Task description:
Print the lines of the entries below verbatim, starting at the line that contains "Describe the element" and ending after the line that contains "at that location.". Leave out the pictures.

Segment Start: Supplied entries

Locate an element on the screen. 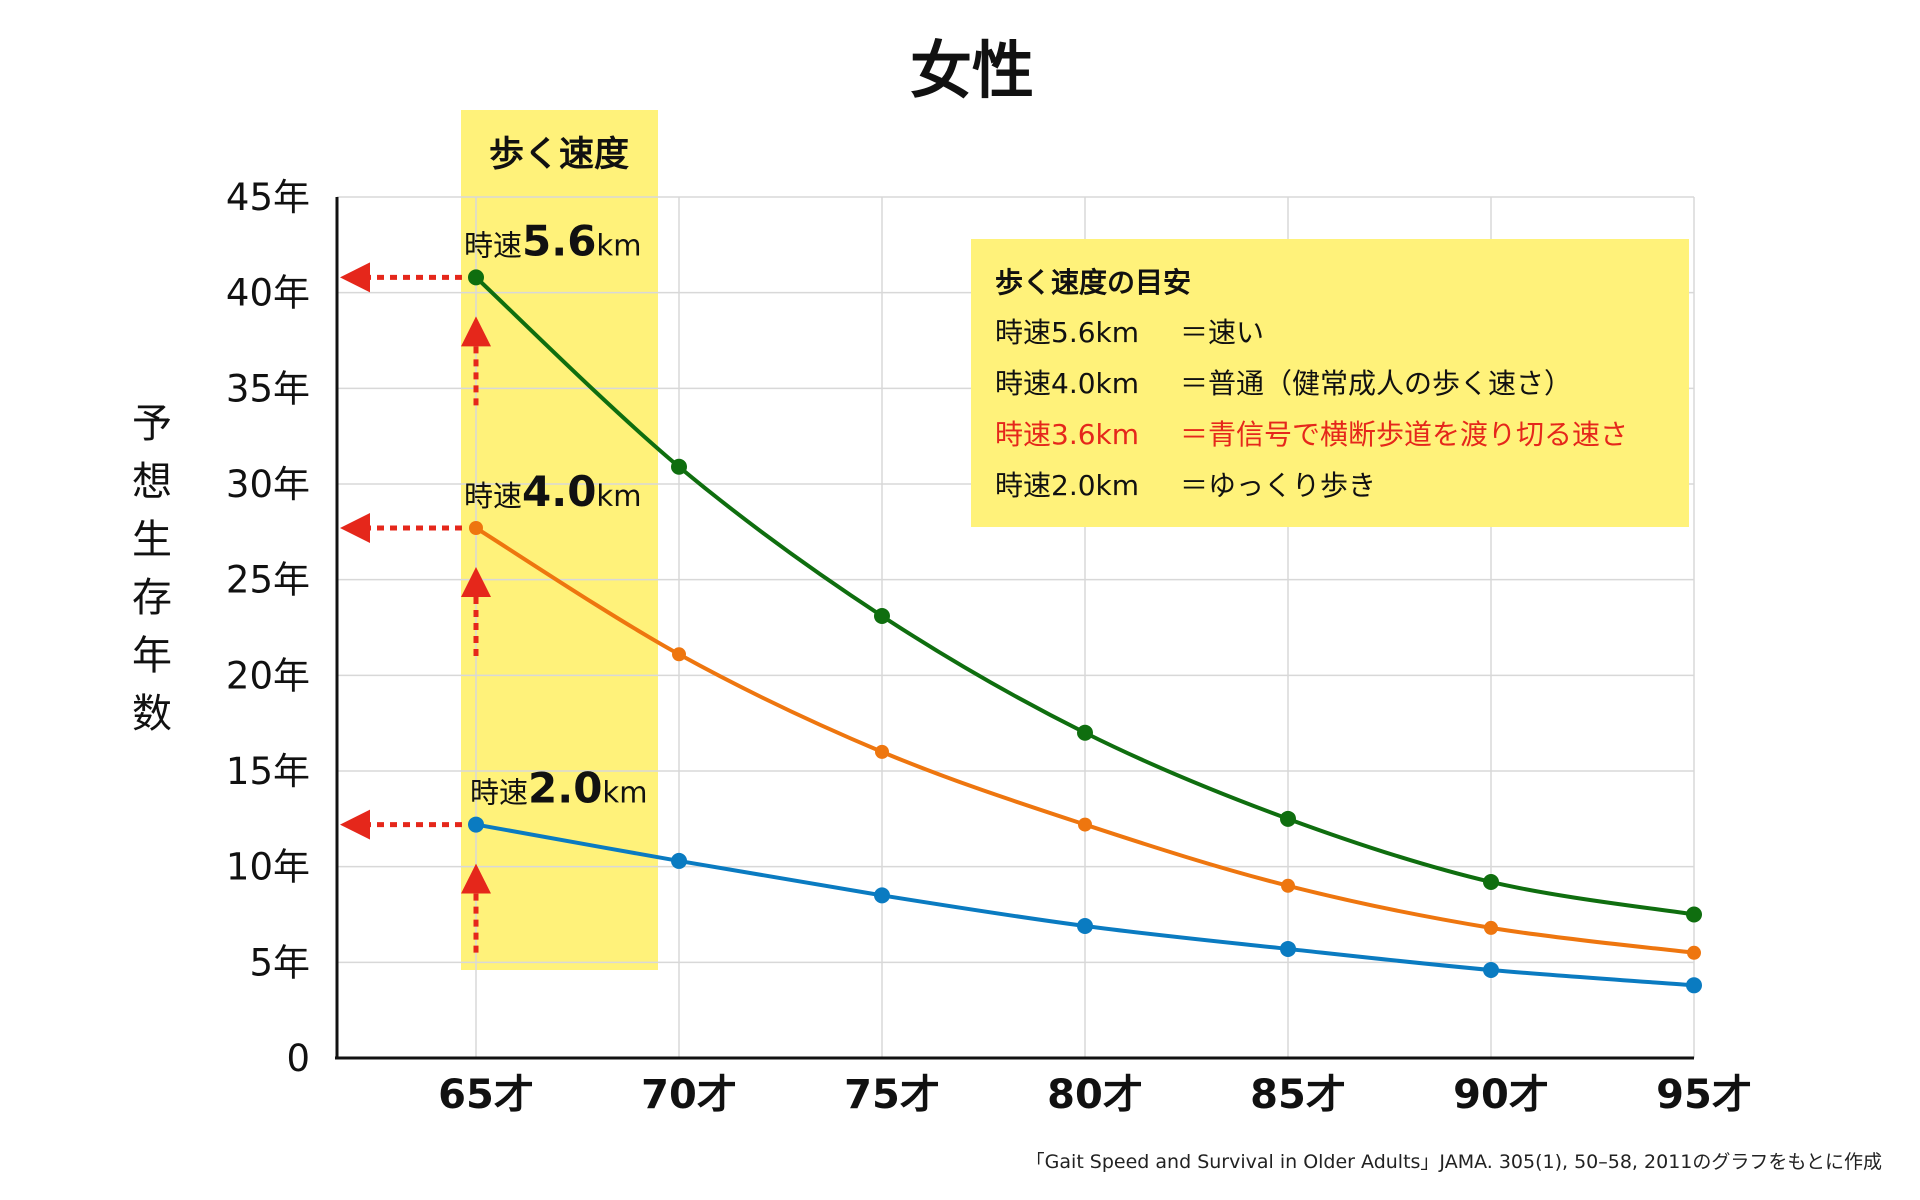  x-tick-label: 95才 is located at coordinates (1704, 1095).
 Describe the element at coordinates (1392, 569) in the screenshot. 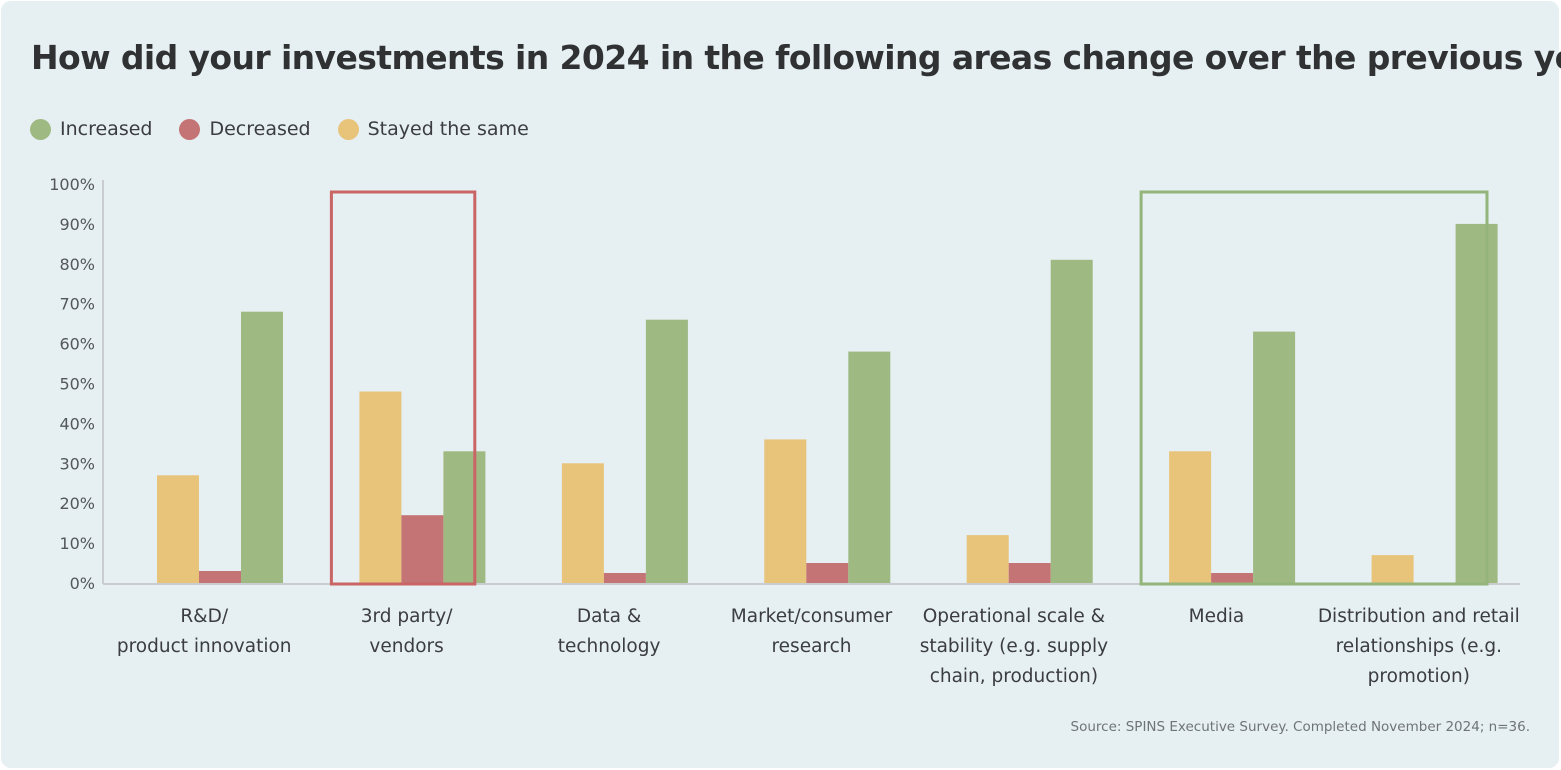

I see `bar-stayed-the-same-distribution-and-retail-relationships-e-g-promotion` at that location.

Segment End: Supplied entries
Segment Start: Supplied entries

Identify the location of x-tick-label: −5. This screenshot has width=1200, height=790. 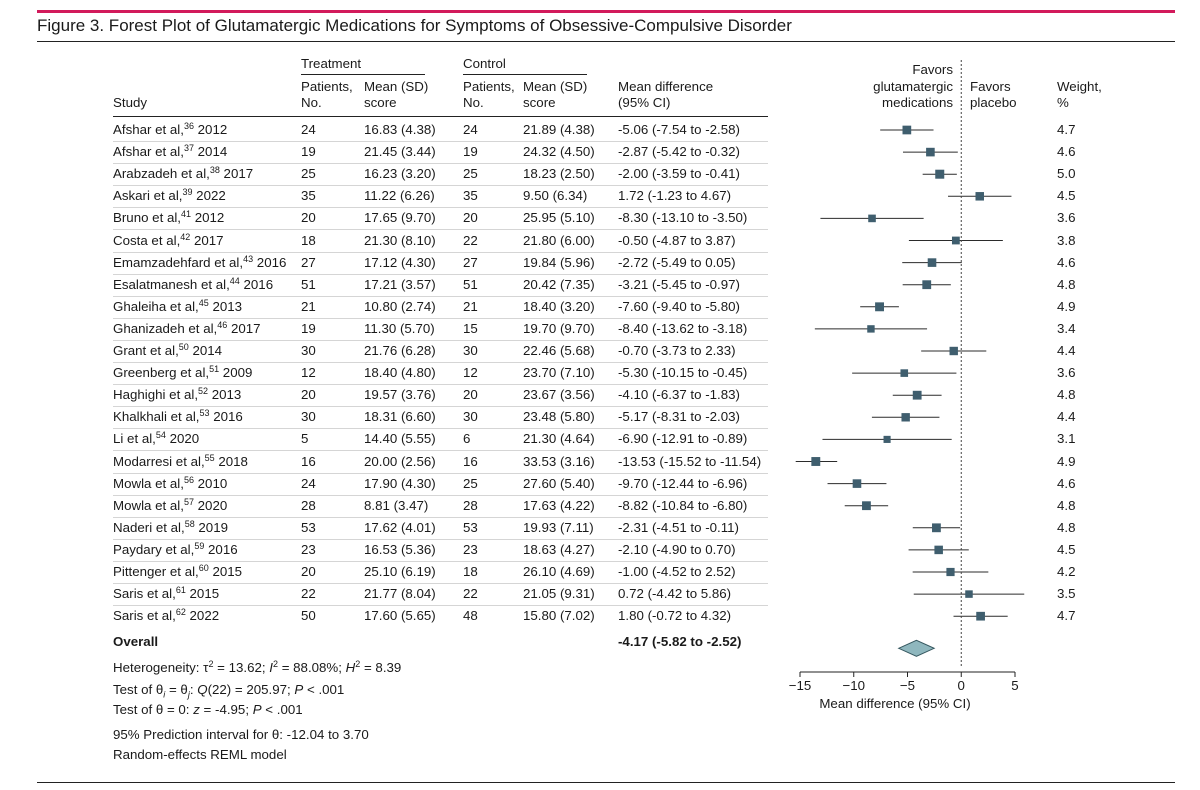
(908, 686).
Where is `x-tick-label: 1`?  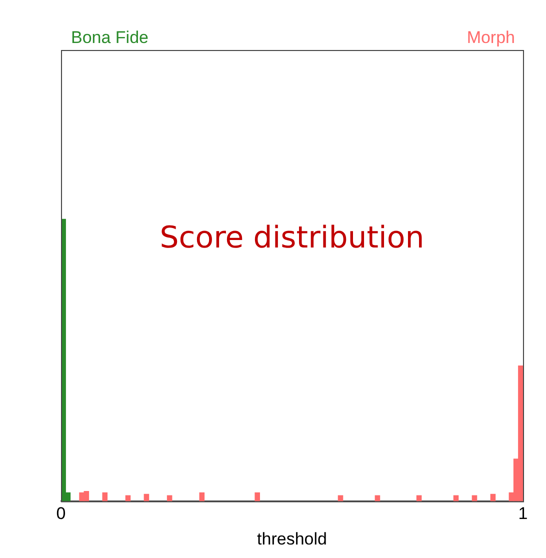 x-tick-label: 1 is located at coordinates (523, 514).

Segment End: Supplied entries

Expected output:
 Describe the element at coordinates (1392, 569) in the screenshot. 

I see `bar-stayed-the-same-distribution-and-retail-relationships-e-g-promotion` at that location.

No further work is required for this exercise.